Let’s look at several examples, using the default range of k = 3 up to k = 10:
## One sample
# To get values
check_avgSil(nice_tidy, sample_id = selected_samples[1])
#> [1] 0.9521452 0.8820316 0.8561774 0.8398216 0.8479872 0.7843358 0.7740169
#> [8] 0.7701163
In the last plot, each value of k represents a clustering result. From the above information, we would select k = 3 (just like the default option), because it had the highest average Silhouette score.
We can repeat for all other indices:
## Davie-Boulding index
# To get values
check_DB(nice_tidy, sample_id = selected_samples[1])
#> [1] 0.3721866 0.5271704 0.4131651 0.4292696 0.3350836 0.3892966 0.3948026
#> [8] 0.3294451
## Calinski-Harabasz index
# To get values
check_CH(nice_tidy, sample_id = selected_samples[1])
#> [1] 1821.426 2054.887 4933.956 5465.134 17589.032 17179.809 18083.313
#> [8] 30332.345
Note that the best k changed depending on the metric selected.
Thus, for sample 1 (ERR2044662), the best k would be: - 3 based on average Silhouette scores; - 4 based on Davies-Bouldin index; - 10 based on Calinski-Harabasz index.
We can see how they compare directly with
evaluate_sample_k()
:
The ulrb method assumes that samples are independent from each other,
which means that the above results for one sample, will be different for
the other samples. Thus, we should look at all samples at the same time,
with centrality metrics. To do so, we can use the function
evaluate_k()
:
## To get values
evaluate_k(nice_tidy)
#> # A tibble: 72 × 6
#> # Groups: Sample [9]
#> Sample data DB CH average_Silhouette k
#> <chr> <list> <dbl> <dbl> <dbl> <int>
#> 1 ERR2044662 <tibble [187 × 10]> 0.372 1821. 0.952 3
#> 2 ERR2044662 <tibble [187 × 10]> 0.527 2055. 0.882 4
#> 3 ERR2044662 <tibble [187 × 10]> 0.413 4934. 0.856 5
#> 4 ERR2044662 <tibble [187 × 10]> 0.429 5465. 0.840 6
#> 5 ERR2044662 <tibble [187 × 10]> 0.335 17589. 0.848 7
#> 6 ERR2044662 <tibble [187 × 10]> 0.389 17180. 0.784 8
#> 7 ERR2044662 <tibble [187 × 10]> 0.395 18083. 0.774 9
#> 8 ERR2044662 <tibble [187 × 10]> 0.329 30332. 0.770 10
#> 9 ERR2044663 <tibble [220 × 10]> 0.391 1491. 0.955 3
#> 10 ERR2044663 <tibble [220 × 10]> 0.516 1495. 0.891 4
#> # ℹ 62 more rows
We can decide what k to use based on any of this metrics, being aware
that they measure different aspects of the clustering results. The
function suggest_k()
, by default, will:
Thus, the default output of suggest_k()
is a single
integer; this is used in the define_rb()
function for the
automatic k decision.
Instead of the average Silhouette score, you can select another index
(Davies-Bouldin or Calinski-Harabasz), and the function
suggest_k()
will return the best k based on that index.
Let’s see some examples:
Finally, if we have the ability to automatically suggest the value of
k, we can do the same in the context of the definition of rarity. To so
do, you can use the default parameters in define_rb()
, but
with the automatic argument set to TRUE.
Like so,
automatic_classification <- define_rb(nice_tidy, automatic = TRUE)

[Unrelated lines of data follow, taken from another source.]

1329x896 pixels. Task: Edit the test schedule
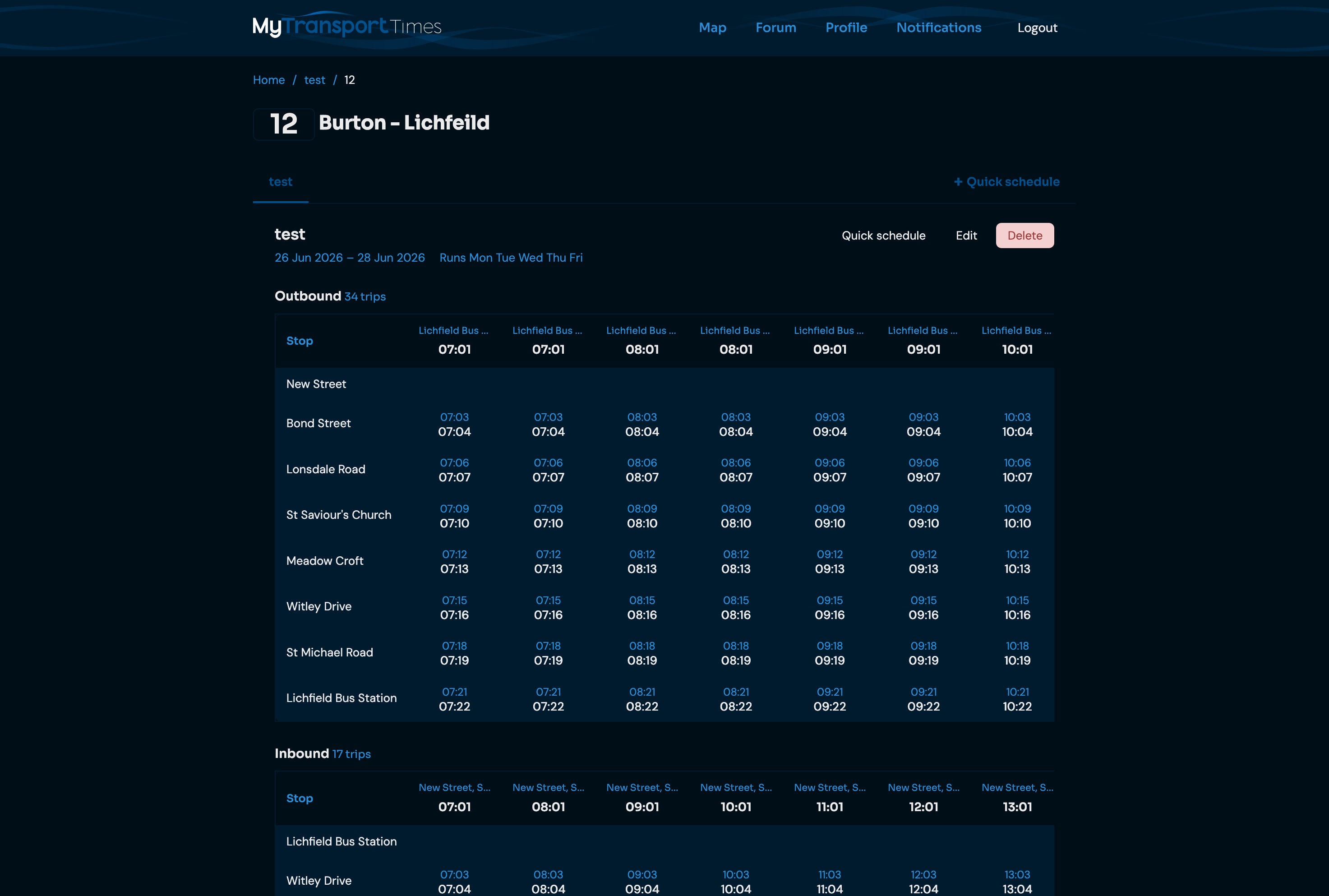pyautogui.click(x=966, y=236)
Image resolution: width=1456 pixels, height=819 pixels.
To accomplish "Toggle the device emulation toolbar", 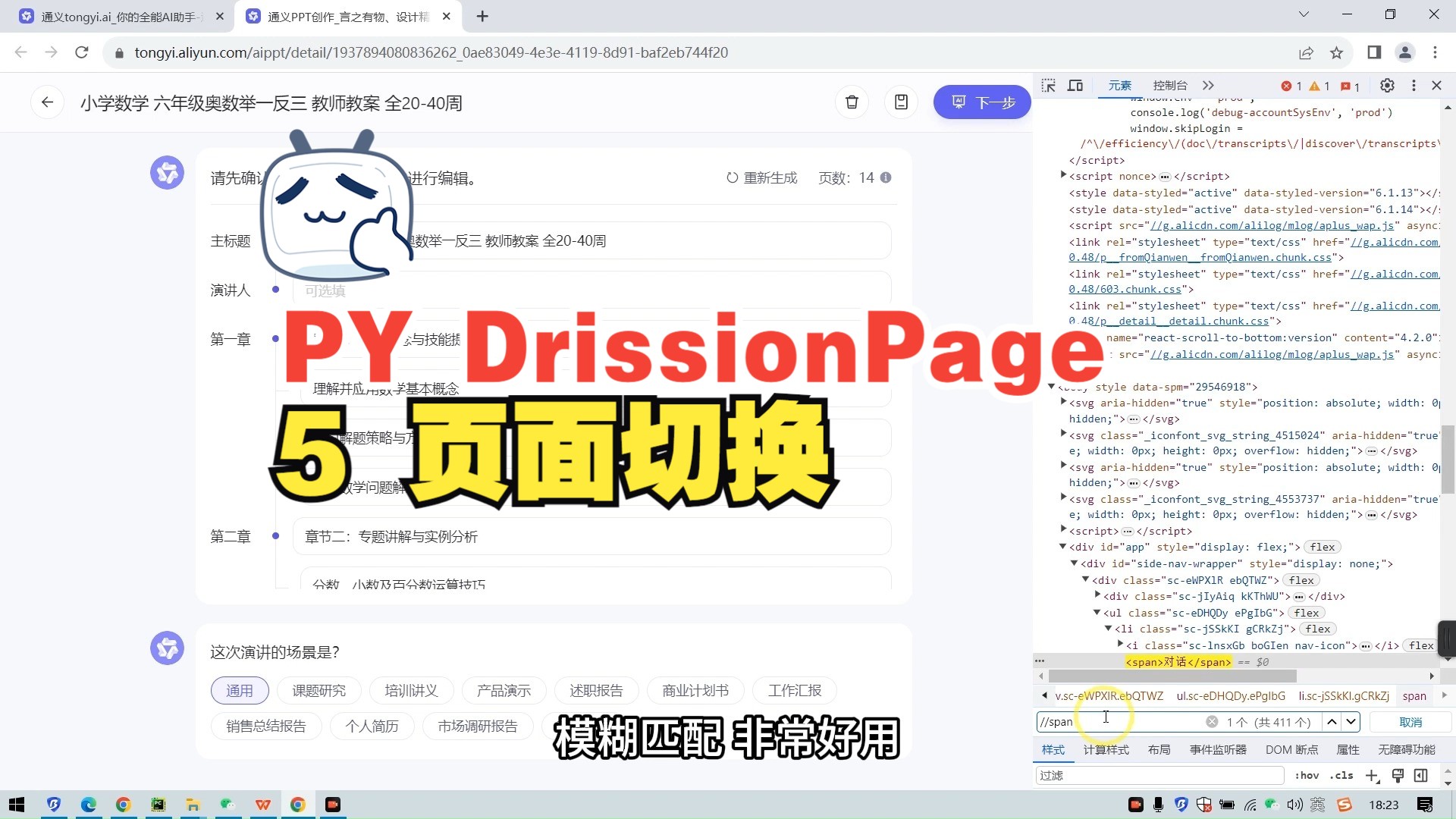I will pos(1075,86).
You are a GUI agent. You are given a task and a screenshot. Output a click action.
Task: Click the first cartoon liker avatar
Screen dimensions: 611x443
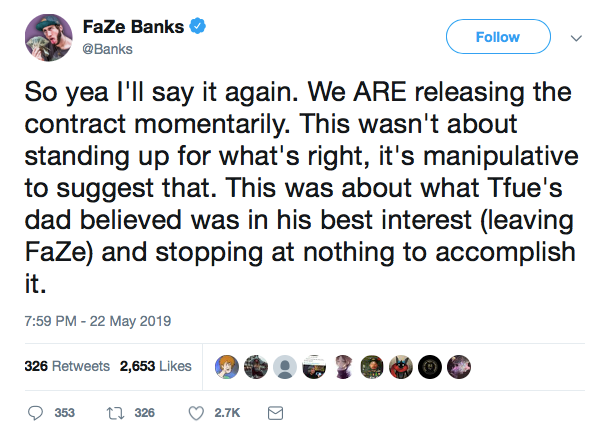[225, 366]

#> Automatic option set to TRUE, so classification vector was overwritten
#> K= 3 based on Average Silhouette Score.
#> Joining with `by = join_by(Sample, Level)`
# Plot automatic result
plot_ulrb(automatic_classification, taxa_col = "OTU", plot_all = TRUE)
#> Warning: Removed 197 rows containing missing values or values outside the scale range
#> (`geom_segment()`).
#> Removed 197 rows containing missing values or values outside the scale range
#> (`geom_segment()`).
Naturally, you can decide more parameters for the automatic selection of k, for example, lets suppose that you want to have groups of phylogenetic units that are very well defined, but you also want to have, at least, four classifications, but no more than 6.
For those two conditions, you would have to specify the range of k values (4:6) and the evaluation index should be the Calinski-Harabasz index:
more_complex_automatic_classification <- define_rb(nice_tidy,
automatic = TRUE,
index = "Calinski-Harabasz",
range = 4:6)
#> Automatic option set to TRUE, so classification vector was overwritten
#> K= 5 based on Calinski-Harabasz.
#> Joining with `by = join_by(Sample, Level)`
Note that the function informed you that the automatic k selected was 5. Thus, you know you will need 5 colors for the standard ulrb plots:
# Plot automatic result
plot_ulrb(more_complex_automatic_classification,
plot_all = TRUE,
taxa_col = "OTU",
colors = qualitative_colors[1:5],
log_scaled = TRUE)
#> Warning: Removed 213 rows containing missing values or values outside the scale range
#> (`geom_segment()`).
#> Removed 213 rows containing missing values or values outside the scale range
#> (`geom_segment()`).
In this example, the automatic option did not seem to give a better result than the default k = 3.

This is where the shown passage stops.